* PROVIDED PASSAGE
The realest shit, I never wrote!!!!!


In the words of the late great Bernie Mac *Good Morning America* I’m back with some new heat from a talented poet from the DMV area (D.C, Maryland, Virginia) a good friend of mine Ms. Jazz.   She has a dope blog called: http://zionslounge.blogspot.com/ the following is an excerpt from her blog profile:

“Transforming Delusions of Grandeur into Reasonable Realities,Cause I already dabbled in life’s misconceptions indulged in it’s fantasies played around with insanity but never becoming it’s friend walked in ignorance cause they said it was bliss, grew, matured caught up on the life that I almost missed.”

So now that you know a little more about Jazz, it’s time to find out why I love her work. The following is a poem that Jazz recently wrote and when I read it I was taken on a emotional roller-coaster…. The  visual that Jazz creates with this poem is nothing like  anything  I have ever seen or heard. I now place Jazz in the elite poet class with other heavy hitters in the game like  Tracyreneejones & MissMomosa (both whom you can find on twitter). This is a personal poem for her and the fact that she is open & willing to share this part of her life with her readers is what makes Jazz a class act so without further adieu. 

 The Young jazzM. Clayton poetry spotlight presents: “Face down in the Wood chips”

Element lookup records
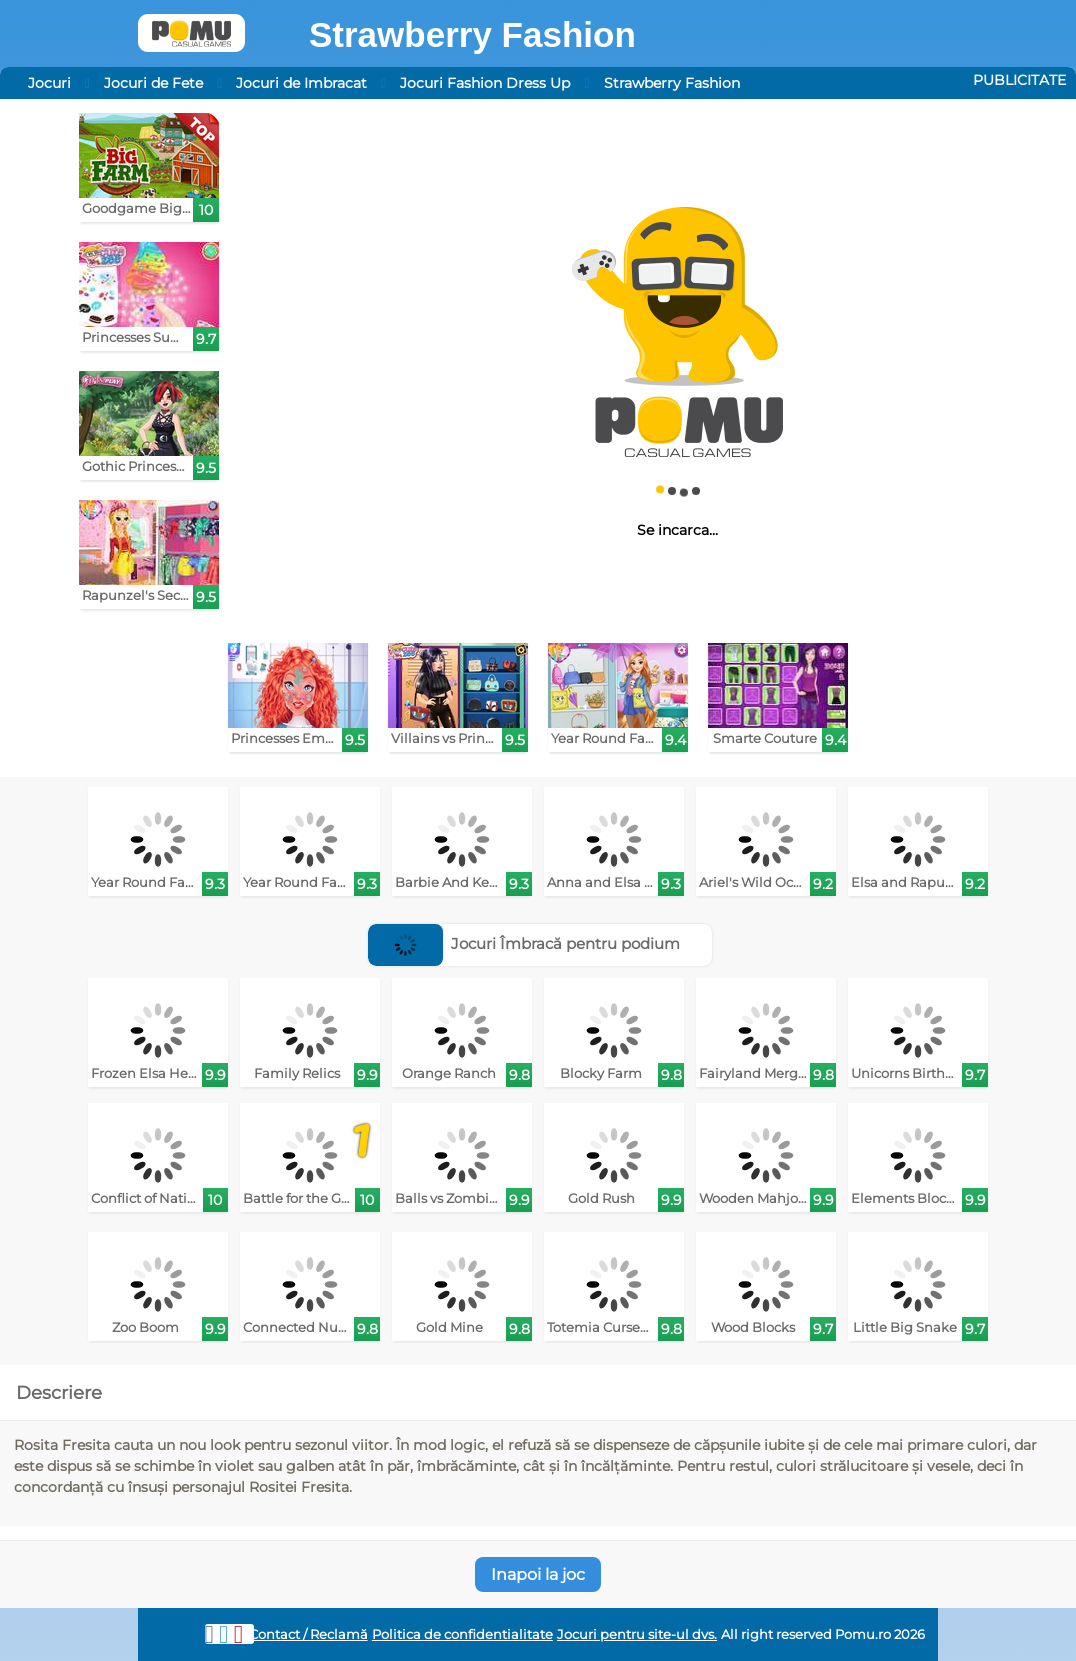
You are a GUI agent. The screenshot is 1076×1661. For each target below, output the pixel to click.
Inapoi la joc (538, 1574)
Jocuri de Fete (153, 83)
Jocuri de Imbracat (301, 83)
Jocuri (49, 83)
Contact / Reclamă (308, 1634)
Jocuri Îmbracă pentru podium (524, 943)
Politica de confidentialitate (462, 1634)
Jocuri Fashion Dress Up (485, 83)
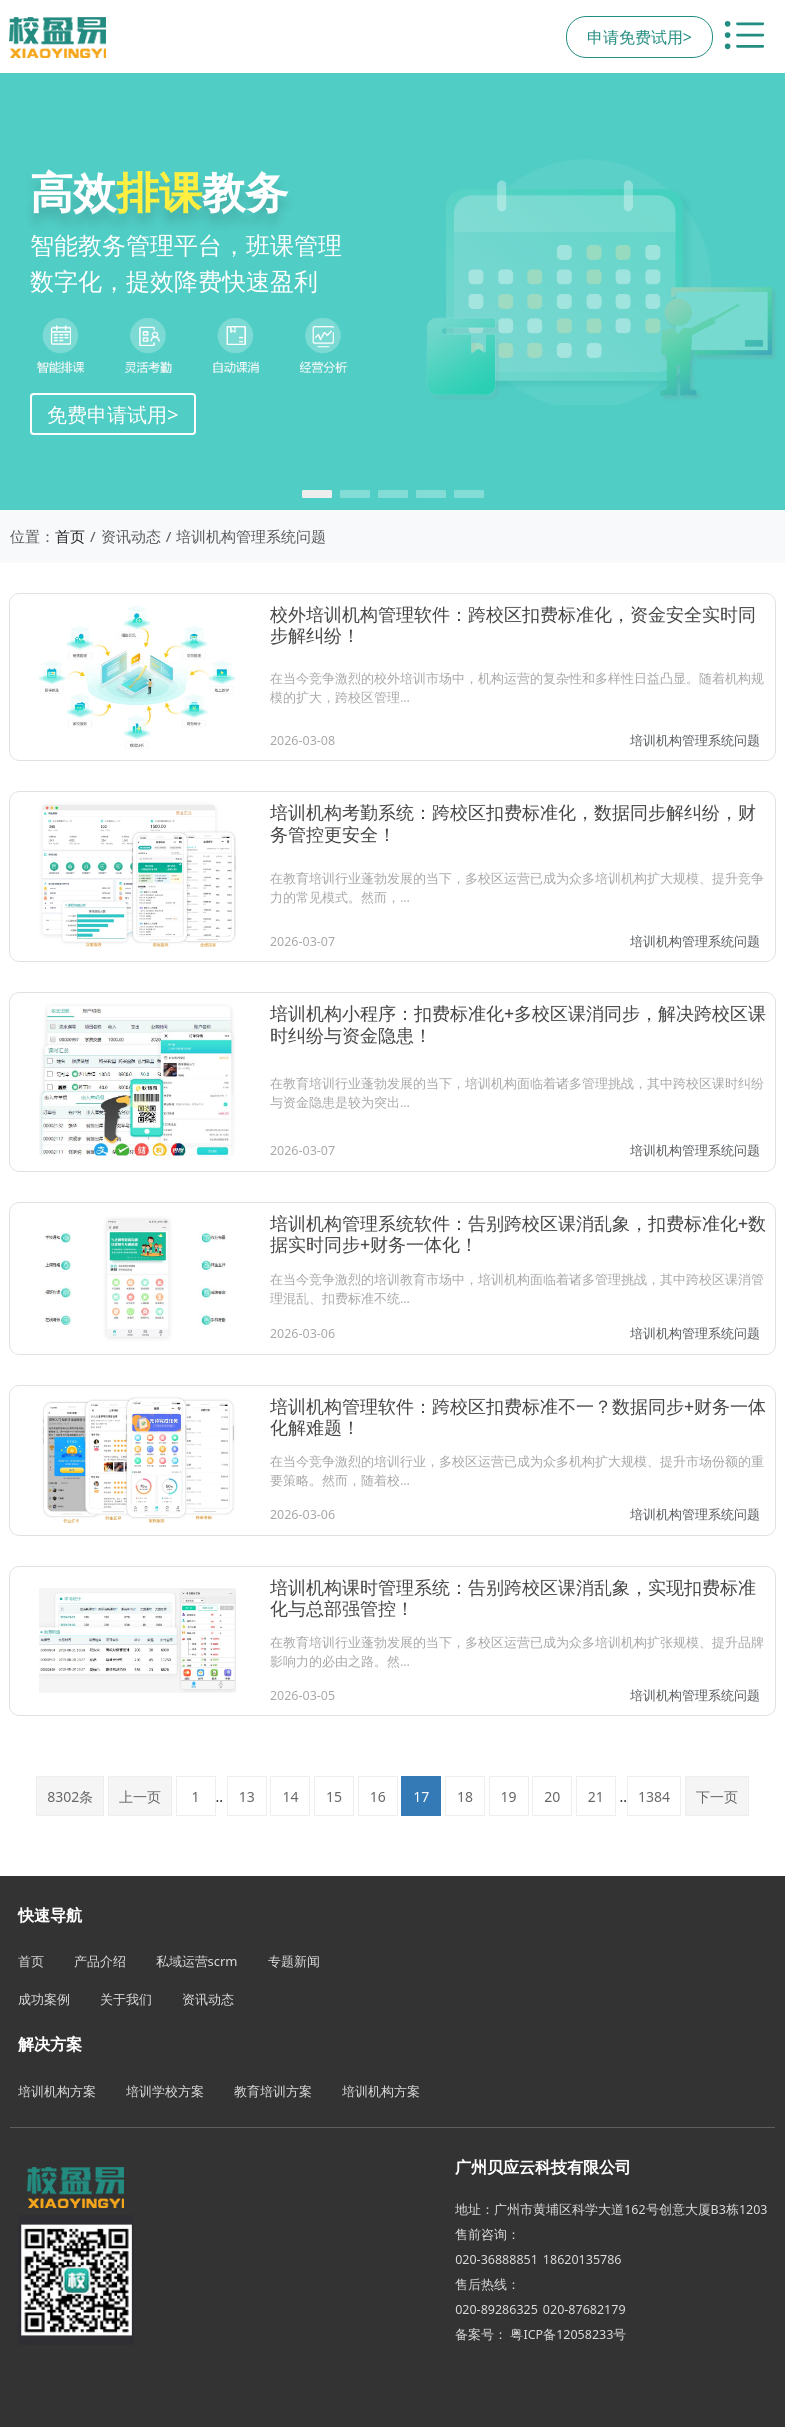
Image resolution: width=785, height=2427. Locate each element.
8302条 (70, 1796)
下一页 (717, 1796)
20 (552, 1796)
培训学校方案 (165, 2091)
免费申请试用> (113, 414)
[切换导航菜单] (744, 37)
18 (465, 1796)
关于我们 (126, 1999)
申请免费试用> (639, 37)
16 (378, 1796)
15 (334, 1796)
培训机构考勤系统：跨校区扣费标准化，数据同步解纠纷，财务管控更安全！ (513, 822)
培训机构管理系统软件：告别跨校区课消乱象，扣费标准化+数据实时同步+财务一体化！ (518, 1233)
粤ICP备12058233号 (568, 2334)
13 (247, 1796)
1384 (654, 1796)
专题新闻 (294, 1961)
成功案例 (44, 1999)
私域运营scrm (197, 1961)
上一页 (140, 1796)
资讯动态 (208, 1999)
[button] (317, 494)
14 (290, 1796)
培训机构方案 (57, 2091)
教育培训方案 (273, 2091)
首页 (70, 536)
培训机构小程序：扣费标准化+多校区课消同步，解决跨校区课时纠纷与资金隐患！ (518, 1023)
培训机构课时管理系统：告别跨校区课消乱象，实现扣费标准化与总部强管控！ (513, 1597)
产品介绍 (100, 1961)
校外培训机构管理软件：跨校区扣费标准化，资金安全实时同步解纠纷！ (513, 624)
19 (509, 1796)
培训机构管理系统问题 (695, 740)
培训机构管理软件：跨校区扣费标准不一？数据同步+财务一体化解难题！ (518, 1416)
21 (596, 1796)
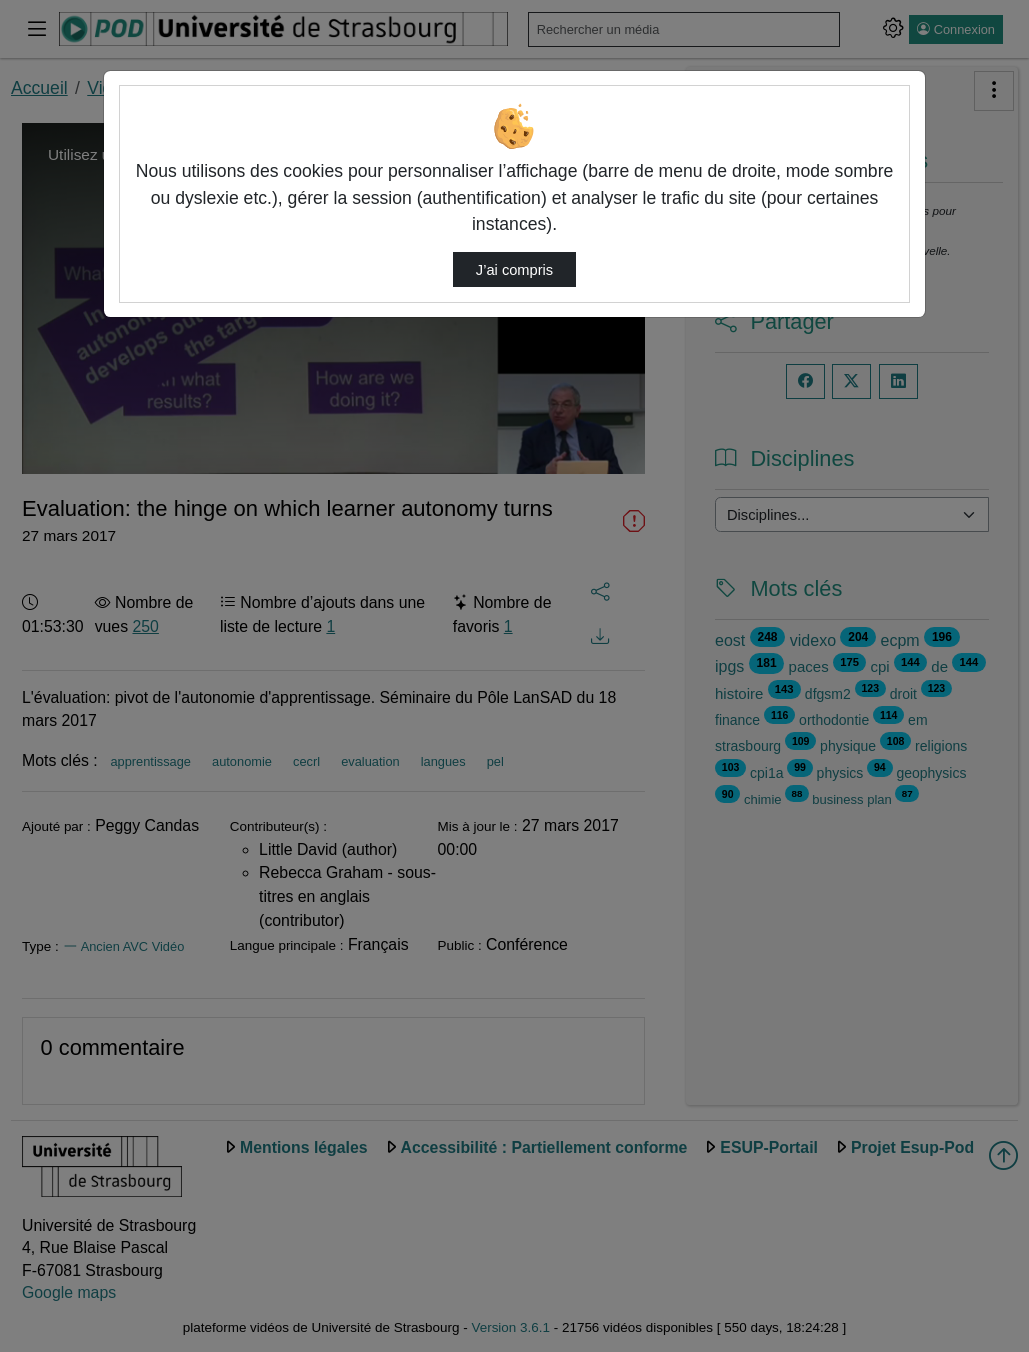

* SET OF TASKS
**1.** What is the title of the poem presented in the blog post about the poet Jazz?
**2.** Can you retype the records from their first line up to and including the line containing "培训机构小程序：扣费标准化+多校区课消同步，解决跨校区课时纠纷与资金隐患！ (518, 1023)", leaving out the pictures?

* ANSWERS PER TASK
**1.** "Face down in the Wood chips"

**2.**
You are a GUI agent. The screenshot is 1076×1661. For each target below, output the pixel to click.
Inapoi la joc (538, 1574)
Jocuri de Fete (153, 83)
Jocuri de Imbracat (301, 83)
Jocuri (49, 83)
Contact / Reclamă (308, 1634)
Jocuri Îmbracă pentru podium (524, 943)
Politica de confidentialitate (462, 1634)
Jocuri Fashion Dress Up (485, 83)
Image resolution: width=785, height=2427. Locate each element.
8302条 (70, 1796)
下一页 (717, 1796)
20 (552, 1796)
培训学校方案 (165, 2091)
免费申请试用> (113, 414)
[切换导航菜单] (744, 37)
18 (465, 1796)
关于我们 (126, 1999)
申请免费试用> (639, 37)
16 (378, 1796)
15 (334, 1796)
培训机构考勤系统：跨校区扣费标准化，数据同步解纠纷，财务管控更安全！ (513, 822)
培训机构管理系统软件：告别跨校区课消乱象，扣费标准化+数据实时同步+财务一体化！ (518, 1233)
粤ICP备12058233号 (568, 2334)
13 (247, 1796)
1384 (654, 1796)
专题新闻 (294, 1961)
成功案例 (44, 1999)
私域运营scrm (197, 1961)
上一页 (140, 1796)
资讯动态 (208, 1999)
[button] (317, 494)
14 (290, 1796)
培训机构方案 (57, 2091)
教育培训方案 (273, 2091)
首页 (70, 536)
培训机构小程序：扣费标准化+多校区课消同步，解决跨校区课时纠纷与资金隐患！ (518, 1023)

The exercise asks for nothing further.